Amyloidosis is a condition caused by the build up of an abnormal protein by the bone marrow, known as amyloid, on an organ or tissue. The disease exists in different types dependant on the organ or tissue affected (i.e., digestive system, spleen, liver, kidney, heart, or nervous system).
While there is no known cure for amyloidosis, treating the disease is imperative to reduce symptoms (by reducing levels of amyloid protein) and prevent life-threatening failure of the impacted organ. Amyloidosis affects patients differently dependant upon the organ it strikes, however, it tends to cause a combination of the following symptoms:
- Discolored skin, specifically the eyelids and under eyes
- Racing heart
- Prone to bruising
- Numbness in the hands and feet
- Shortness of breath
- Chronic fatigue
- Swallowing issues
- Swollen tongue
- Inflammation in the extremities, or edema
- Bloody diarrhea
Again, amyloidosis is specifically caused by the build up of excessive amyloid protein, however, it occurs in different types depending on the affected organ, such as:
1. Hereditary amyloidosis
The hereditary form of the disease is also known as familial amyloidosis due to the fact that this form must be inherited from a near relative. Hereditary amyloidosis is considered a birth abnormality, which increases the risk of amyloid disease development. This type often strikes the heart, kidneys, liver, and the nervous system.
2. AA amyloidosis
Often referred to as secondary amyloidosis, this disease type often accompanies a series of inflammatory diseases (i.e., inflammatory bowel disease and rheumatoid arthritis) or infections of the liver, digestive tract, or cardiovascular system, and thus, impacts these organs most often.

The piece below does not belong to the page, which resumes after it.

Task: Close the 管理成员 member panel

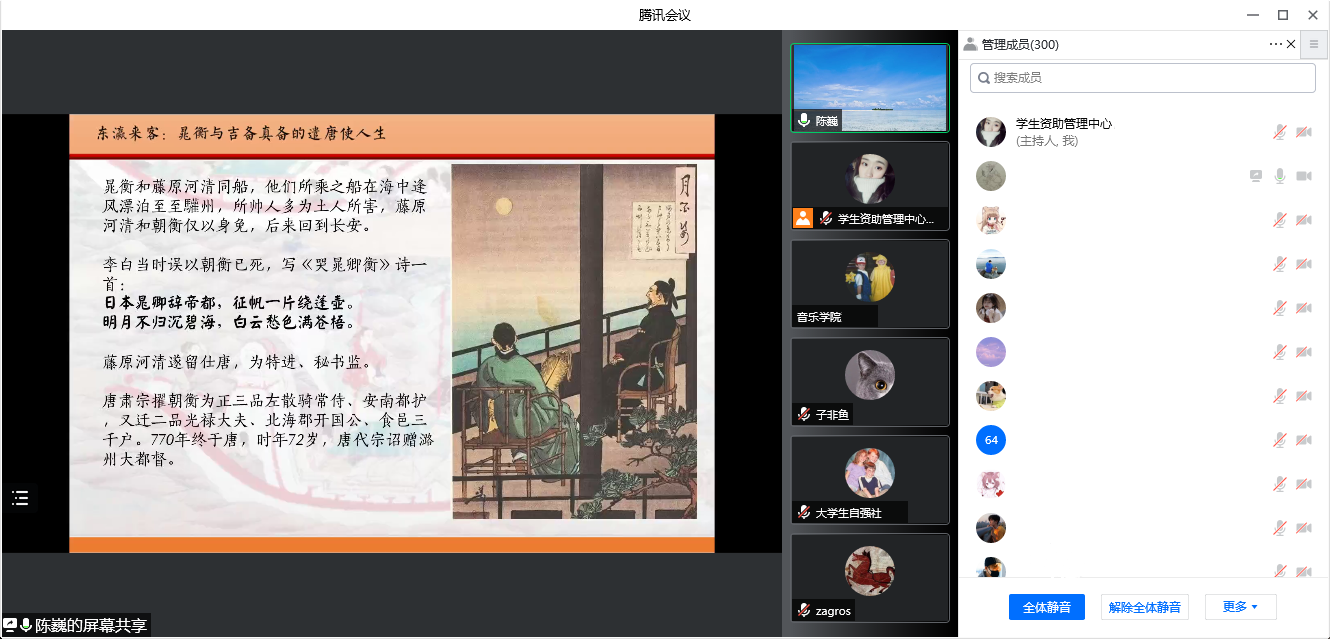Action: pyautogui.click(x=1291, y=44)
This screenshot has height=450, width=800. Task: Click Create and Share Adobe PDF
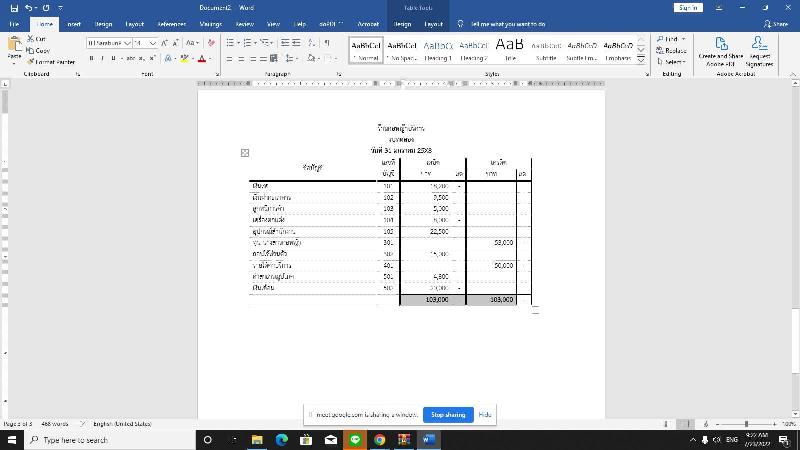[720, 50]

3. Dialysis-related amyloidosis
This disease type often impacts patients undertaking long term dialysis, and sets into the tendons and joints, resulting in edema, stiffness, and chronic joint pain. An early warning sign of dialysis related amyloidosis is often carpal tunnel syndrome.
4. AL amyloidosis
Also known as primary amyloidosis or immunoglobulin light chain amyloidosis, this type the most prevalent amyloidosis type, and results due to excess antibodies formed in the bone marrow. Issues often arise in the liver, skin, heart, nerves, and kidneys when the body is unable to break down these abnormal proteins.